Possono «perdersi» durante il percorso scolastico perché le loro doti non vengono riconosciute o non sono valorizzate, a volte vengono addirittura bollati come problematici. Eppure sono bambini e ragazzi con una marcia in più, con un’intelligenza superiore al normale: per riconoscerli, ma soprattutto per rispondere ai loro bisogni e per favorirne una crescita serena, è in libreria il nuovo libro della psichiatra e psicoterapeuta Federica Mormando, «Bambini e ragazzi ad alto potenziale, crescere con loro. Una guida per i genitori» (Red!).
Riconoscere l’intelligenza speciale
Dalla definizione dei diversi tipi di intelligenza ai test per misurarla, il volume vuole fornire ai genitori gli strumenti per riconoscere l’alto potenziale cognitivo dei propri figli anche al di là del quoziente d’intelligenza perché, come spiega Mormando, «ci sono tipi di intelligenza che i test classici non riescono a misurare e che non per forza sono connessi al QI. Creatività, intuizione, doni artistici sono anch’esse forme di iper-dotazione, in più anche i classici test dell’intelligenza devono essere ben interpretati per avere un reale valore». Ma come si riconosce, allora, un bambino con capacità superiori alla media? «Questi bimbi sono rapidi nell’apprendimento, trovano soluzioni non banali, sono precoci nel pensiero astratto che si può manifestare ben prima dei sei anni – risponde l’esperta -. Spesso poi imparano a leggere già attorno ai tre anni e senza un grande aiuto esterno, tendono a sentirsi più a loro agio con chi è più grande di loro; hanno poi una curiosità intelligente, che non significa chiedere sempre perché ma voler guardare oltre. Un indizio tipico? A scuola si annoiano, perché non ricevono gli stimoli di cui avrebbero bisogno.

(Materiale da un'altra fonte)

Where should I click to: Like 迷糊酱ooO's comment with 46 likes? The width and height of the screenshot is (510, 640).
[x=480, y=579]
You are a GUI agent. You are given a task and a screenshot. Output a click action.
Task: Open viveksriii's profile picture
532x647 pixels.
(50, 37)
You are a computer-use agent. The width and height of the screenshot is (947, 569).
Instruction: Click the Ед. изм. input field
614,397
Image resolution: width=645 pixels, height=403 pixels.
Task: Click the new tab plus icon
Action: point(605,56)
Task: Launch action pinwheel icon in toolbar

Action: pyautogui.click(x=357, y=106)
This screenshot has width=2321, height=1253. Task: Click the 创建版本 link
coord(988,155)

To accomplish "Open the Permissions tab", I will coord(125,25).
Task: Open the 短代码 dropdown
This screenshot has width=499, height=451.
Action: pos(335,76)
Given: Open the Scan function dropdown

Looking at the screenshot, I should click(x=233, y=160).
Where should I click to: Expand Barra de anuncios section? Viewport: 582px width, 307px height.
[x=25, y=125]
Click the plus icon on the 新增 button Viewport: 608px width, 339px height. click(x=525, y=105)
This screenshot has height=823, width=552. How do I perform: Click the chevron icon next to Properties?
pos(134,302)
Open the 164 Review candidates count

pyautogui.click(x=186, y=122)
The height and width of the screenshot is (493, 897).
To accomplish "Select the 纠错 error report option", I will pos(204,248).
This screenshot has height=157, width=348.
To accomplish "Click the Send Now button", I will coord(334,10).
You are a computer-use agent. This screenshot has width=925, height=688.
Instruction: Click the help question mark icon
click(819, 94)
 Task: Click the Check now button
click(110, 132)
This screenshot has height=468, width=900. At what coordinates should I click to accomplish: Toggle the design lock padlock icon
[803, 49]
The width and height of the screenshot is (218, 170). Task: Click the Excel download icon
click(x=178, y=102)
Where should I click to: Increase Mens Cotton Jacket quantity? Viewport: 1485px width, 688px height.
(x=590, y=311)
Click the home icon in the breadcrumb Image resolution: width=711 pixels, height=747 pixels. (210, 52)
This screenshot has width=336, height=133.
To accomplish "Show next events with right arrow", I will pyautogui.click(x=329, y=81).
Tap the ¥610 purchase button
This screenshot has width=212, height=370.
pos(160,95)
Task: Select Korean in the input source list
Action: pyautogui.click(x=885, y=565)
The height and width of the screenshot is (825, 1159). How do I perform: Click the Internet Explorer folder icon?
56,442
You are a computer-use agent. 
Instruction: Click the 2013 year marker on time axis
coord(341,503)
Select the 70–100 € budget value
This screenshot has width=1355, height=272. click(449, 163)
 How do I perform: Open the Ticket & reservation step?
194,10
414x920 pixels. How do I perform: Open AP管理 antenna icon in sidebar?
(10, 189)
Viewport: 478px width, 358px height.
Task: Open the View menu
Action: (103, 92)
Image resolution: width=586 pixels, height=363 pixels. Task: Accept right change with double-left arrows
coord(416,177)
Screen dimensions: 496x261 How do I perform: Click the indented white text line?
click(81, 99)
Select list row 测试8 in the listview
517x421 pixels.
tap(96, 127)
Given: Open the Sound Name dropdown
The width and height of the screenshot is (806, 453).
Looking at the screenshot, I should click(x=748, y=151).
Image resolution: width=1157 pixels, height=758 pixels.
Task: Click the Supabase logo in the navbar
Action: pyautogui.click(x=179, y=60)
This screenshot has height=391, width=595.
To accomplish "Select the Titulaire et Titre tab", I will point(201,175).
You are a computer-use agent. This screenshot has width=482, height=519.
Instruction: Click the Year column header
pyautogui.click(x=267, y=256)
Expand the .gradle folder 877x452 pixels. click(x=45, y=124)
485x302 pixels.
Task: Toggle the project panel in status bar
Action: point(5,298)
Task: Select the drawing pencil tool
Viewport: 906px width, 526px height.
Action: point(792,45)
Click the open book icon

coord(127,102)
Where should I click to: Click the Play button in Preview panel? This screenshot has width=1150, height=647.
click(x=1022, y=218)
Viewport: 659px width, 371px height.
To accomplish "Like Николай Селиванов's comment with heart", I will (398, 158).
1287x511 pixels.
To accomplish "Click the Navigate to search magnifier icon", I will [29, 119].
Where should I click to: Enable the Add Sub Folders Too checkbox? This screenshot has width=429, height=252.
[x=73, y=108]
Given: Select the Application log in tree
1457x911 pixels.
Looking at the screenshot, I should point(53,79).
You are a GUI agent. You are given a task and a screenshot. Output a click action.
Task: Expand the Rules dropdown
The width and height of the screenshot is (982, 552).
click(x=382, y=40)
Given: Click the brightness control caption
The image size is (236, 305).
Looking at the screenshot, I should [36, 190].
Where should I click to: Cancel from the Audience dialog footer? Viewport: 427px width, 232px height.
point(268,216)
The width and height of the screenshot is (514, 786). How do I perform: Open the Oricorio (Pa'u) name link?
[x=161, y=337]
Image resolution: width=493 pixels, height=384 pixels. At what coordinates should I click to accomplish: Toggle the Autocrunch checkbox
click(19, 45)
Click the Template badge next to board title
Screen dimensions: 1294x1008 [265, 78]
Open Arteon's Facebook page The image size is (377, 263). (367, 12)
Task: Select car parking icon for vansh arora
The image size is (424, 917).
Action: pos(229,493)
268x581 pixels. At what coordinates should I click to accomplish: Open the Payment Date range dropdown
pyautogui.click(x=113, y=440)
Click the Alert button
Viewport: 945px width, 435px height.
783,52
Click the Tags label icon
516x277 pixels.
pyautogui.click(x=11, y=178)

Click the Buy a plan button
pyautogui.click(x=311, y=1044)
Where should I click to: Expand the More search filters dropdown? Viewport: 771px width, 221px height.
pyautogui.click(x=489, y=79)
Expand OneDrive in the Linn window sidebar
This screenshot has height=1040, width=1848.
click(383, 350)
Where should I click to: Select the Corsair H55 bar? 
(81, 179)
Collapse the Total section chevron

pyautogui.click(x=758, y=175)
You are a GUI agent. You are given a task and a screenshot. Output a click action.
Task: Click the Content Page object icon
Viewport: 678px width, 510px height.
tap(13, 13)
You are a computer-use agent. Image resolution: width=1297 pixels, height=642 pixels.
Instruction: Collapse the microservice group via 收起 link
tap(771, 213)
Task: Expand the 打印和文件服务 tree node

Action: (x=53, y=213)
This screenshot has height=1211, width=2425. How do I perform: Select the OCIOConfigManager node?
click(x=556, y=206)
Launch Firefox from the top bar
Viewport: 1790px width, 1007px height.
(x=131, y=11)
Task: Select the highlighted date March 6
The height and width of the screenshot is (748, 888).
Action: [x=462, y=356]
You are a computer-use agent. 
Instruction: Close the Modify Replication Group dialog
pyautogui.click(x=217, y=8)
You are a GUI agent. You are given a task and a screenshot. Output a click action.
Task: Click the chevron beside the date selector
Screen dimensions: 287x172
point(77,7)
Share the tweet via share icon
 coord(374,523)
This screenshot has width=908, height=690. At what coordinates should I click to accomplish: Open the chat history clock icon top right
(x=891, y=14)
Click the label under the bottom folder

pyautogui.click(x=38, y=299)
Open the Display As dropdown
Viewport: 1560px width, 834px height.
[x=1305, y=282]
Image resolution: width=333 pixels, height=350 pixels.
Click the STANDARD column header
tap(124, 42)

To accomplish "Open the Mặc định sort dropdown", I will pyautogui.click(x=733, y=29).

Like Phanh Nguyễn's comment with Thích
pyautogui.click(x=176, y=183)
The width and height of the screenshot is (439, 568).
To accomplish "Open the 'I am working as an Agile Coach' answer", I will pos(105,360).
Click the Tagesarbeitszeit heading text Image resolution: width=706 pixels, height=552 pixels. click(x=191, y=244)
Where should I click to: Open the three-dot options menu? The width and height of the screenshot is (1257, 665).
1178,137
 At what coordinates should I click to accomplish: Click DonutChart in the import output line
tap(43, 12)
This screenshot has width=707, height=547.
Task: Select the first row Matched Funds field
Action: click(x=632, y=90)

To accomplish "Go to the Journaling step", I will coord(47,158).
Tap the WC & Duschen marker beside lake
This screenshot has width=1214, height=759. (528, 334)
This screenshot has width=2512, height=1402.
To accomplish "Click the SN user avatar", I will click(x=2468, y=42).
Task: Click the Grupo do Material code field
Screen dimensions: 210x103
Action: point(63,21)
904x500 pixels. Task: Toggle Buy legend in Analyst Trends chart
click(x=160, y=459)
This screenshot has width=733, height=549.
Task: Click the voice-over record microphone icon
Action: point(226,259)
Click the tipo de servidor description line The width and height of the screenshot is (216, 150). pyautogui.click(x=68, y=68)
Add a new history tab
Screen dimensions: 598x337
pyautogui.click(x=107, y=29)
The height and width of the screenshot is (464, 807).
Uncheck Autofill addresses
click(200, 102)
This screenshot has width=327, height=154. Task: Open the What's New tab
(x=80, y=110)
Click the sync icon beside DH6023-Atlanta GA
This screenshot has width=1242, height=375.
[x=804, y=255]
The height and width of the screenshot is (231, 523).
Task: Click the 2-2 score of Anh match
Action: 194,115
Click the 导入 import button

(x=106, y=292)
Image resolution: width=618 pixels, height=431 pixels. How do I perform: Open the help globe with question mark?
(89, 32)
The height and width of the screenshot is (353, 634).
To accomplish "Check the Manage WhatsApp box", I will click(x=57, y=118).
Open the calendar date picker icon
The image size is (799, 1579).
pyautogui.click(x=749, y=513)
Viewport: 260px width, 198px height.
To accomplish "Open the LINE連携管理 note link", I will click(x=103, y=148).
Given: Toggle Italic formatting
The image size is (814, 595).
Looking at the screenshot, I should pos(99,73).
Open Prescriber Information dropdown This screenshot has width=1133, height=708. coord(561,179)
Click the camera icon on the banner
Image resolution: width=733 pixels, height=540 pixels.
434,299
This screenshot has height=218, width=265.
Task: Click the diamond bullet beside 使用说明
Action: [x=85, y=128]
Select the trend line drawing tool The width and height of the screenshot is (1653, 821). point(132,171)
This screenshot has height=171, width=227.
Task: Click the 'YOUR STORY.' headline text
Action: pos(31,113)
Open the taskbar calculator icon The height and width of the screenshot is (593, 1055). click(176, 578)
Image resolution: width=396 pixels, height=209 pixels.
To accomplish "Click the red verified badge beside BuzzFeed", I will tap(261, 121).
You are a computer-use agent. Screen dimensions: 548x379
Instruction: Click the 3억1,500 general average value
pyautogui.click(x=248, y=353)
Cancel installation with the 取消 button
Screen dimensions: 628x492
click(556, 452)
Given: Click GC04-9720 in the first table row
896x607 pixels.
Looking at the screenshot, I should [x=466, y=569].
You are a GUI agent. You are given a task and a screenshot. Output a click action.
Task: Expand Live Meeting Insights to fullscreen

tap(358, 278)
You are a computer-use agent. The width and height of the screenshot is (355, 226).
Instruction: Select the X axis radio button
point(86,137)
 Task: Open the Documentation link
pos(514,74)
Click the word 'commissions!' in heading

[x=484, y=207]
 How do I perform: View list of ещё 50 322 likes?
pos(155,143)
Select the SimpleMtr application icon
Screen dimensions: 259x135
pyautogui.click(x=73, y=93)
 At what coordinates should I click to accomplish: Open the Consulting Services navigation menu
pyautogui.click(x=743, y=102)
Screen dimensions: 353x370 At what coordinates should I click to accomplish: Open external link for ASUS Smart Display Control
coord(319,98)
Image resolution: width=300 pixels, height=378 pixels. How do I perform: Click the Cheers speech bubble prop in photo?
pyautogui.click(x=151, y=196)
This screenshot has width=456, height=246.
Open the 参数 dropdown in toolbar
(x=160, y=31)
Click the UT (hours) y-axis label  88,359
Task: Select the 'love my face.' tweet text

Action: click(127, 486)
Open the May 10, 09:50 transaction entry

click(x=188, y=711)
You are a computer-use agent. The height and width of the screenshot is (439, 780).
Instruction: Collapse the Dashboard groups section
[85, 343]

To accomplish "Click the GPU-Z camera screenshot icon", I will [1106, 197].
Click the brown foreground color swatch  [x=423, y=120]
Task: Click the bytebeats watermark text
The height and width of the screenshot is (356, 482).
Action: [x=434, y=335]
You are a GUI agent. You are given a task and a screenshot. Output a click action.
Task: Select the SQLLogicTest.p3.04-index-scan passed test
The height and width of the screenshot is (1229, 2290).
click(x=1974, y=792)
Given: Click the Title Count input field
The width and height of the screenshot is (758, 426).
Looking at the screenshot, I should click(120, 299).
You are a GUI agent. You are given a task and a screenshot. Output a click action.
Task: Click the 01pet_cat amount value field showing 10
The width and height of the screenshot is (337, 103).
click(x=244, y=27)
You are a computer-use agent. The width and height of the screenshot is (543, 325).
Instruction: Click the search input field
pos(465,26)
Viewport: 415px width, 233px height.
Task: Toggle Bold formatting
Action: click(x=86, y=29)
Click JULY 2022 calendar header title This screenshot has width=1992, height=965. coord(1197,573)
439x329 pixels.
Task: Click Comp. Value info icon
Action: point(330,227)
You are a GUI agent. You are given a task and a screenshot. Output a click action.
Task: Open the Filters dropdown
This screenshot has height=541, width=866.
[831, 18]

Così capita che facciano confusione e si distraggano, molti poi preferiscono stare da soli».
I rischi del «dono dell’intelligenza»
Il risultato è che a molti bambini plus-dotati vengono diagnosticate patologie inesistenti, dall’ADHD a sindromi autistiche ad alto funzionamento, che creano ansia a loro e ai genitori. «Purtroppo si confonde spesso la personalità con la malattia, ma questo trasmette ai bambini un’immagine di sé malata, che li danneggia – sottolinea Mormando -. Questi bambini corrono anche altri rischi, se non c’è un giusto approccio ai loro bisogni: alcuni, abituati a capire tutto subito e facilmente, si scoraggiano e abbandonano di fronte a sfide poco più complesse; altri restano sempre in superficie, perché tutto gli appare facile, o al contrario si appassionano a qualcosa che per loro diventa totalizzante. Così non sempre un’intelligenza superiore alla media si associa al successo, a scuola e nella vita». Perché non accada serve formare i genitori, perché possano accompagnare i figli senza ansie e con competenza, amore e pazienza: il libro offre suggerimenti ed esempi che sfatano preconcetti e rafforzano la capacità di formulare giudizi personali e oggettivi. Anche se poi, come conclude Mormando, «molto dovrebbe fare la scuola. Insegnanti preparati dovrebbero e potrebbero offrire spunti che possano risultare interessanti anche a chi è più dotato; inoltre, in alcuni casi, potrebbe essere favorito il “salto” di una o due classi».